Si ritorna nella Terra di Mezzo per la sesta e ultima volta. L’ultimo capitolo della trilogia de Lo Hobbit ci catapulta subito nel vivo dell’azione e prende le mosse dai fatti de La Desolazione di Smaug. Il drago, Bard, la freccia nera, Pontelagolungo in fiamme. L’avvio è forte e avvincente. Prima del titolone d’apertura il film promette scintille. Poi… pochi alti e molti bassi, pochi elfi e molti nani. La pellicola è una lunga, lunghissima battaglia ai piedi del Monte Ereborn, l’unica che coinvolgerà tutte le razze della Terra di Mezzo e renderà necessaria la più imprevedibile delle alleanze contro l’avanzata degli orchi.
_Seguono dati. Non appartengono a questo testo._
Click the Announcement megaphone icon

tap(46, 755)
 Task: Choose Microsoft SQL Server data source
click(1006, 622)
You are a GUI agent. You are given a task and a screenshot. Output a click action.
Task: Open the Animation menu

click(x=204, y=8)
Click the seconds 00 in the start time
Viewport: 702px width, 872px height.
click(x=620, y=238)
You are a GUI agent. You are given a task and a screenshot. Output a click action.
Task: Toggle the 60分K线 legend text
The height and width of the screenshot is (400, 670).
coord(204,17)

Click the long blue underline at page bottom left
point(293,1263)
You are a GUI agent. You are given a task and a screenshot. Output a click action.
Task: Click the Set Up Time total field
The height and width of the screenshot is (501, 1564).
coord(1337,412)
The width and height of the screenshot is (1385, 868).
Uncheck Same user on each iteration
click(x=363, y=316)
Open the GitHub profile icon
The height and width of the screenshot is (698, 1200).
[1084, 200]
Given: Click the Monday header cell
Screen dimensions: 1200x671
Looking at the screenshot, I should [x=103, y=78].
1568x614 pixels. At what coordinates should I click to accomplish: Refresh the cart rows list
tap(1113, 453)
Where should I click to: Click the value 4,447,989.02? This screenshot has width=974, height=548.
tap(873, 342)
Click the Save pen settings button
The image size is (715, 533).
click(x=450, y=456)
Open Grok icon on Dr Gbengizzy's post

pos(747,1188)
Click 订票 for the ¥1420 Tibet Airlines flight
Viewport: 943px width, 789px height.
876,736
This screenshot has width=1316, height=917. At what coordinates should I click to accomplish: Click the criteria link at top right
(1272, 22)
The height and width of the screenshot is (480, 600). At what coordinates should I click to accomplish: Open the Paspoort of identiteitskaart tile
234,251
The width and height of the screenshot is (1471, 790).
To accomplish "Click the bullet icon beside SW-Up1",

Ci sono molti elementi interessanti come l’evoluzione shakesperiana del re Thorin Scudodiquercia, ma estrarre quasi due ore e mezza di film da poco più di cento pagine di romanzo non è cosa facile. Il risultato è un mix di riletture, “situazioni importanti ai fini della storia” (poche) e “riempitivi” (moltissimi).
Come da tradizione tolkeniana, la dimensione è corale. L’hobbit Bilbo, il nano Thorin, l’elfo Legolas e l’uomo Bard si contendono la scena a suon di gesta eroiche e un po’ tamarre. Continua la poco avvincente storia d’amore tra l’elfa silvana Tauriel e il nano Kili, con Legolas a fare da terzo incomodo. Star Wars, La Vendetta dei Sith insegna che il bello delle trilogie-prequel sta soprattutto nel godersi i ponti di sceneggiatura che ci conducono a cose che già conosciamo nella loro versione definitiva. Qui quei “ponti” ci sono, ma ce ne saremmo aspettati un pochino di più.
Impossibile giudicare Lo Hobbit, La Battaglia delle Cinque Armate come un film a sé e non come il terzo capitolo di un Signore Degli Anelli in sedicesimo.
Peter Jackson è un gran cuoco, un cuoco navigato che conosce bene gli ingredienti, i gusti del pubblico ma che stavolta si limita al compitino. Troppo mestiere, poca anima. Le meraviglie della tecnologia, diventata nel frattempo forse troppo invasiva, non possono colmare il gap con le prime epiche avventure al Fosso di Helm e a Minas Tirith.
La Battaglia delle Cinque Armate chiude senza grossi applausi una trilogia che nasce già ad handicap rispetto alla precedente e che paga fin da subito un’eccessiva “pulizia” su schermo. Lo Hobbit è a tratti insopportabilmente patinato e le barbe dei nani, che uno immagina sporche, trasandate e sudate, sono miracolosamente curate e pulite. Un tocco in più di sporco alla Sergio Leone avrebbe giovato.
Se la prima trilogia era un meraviglioso vino d’annata, questa è più una riuscita imitazione del discount. Ai tolkeniani doc non resta che accontentarsi del retrogusto.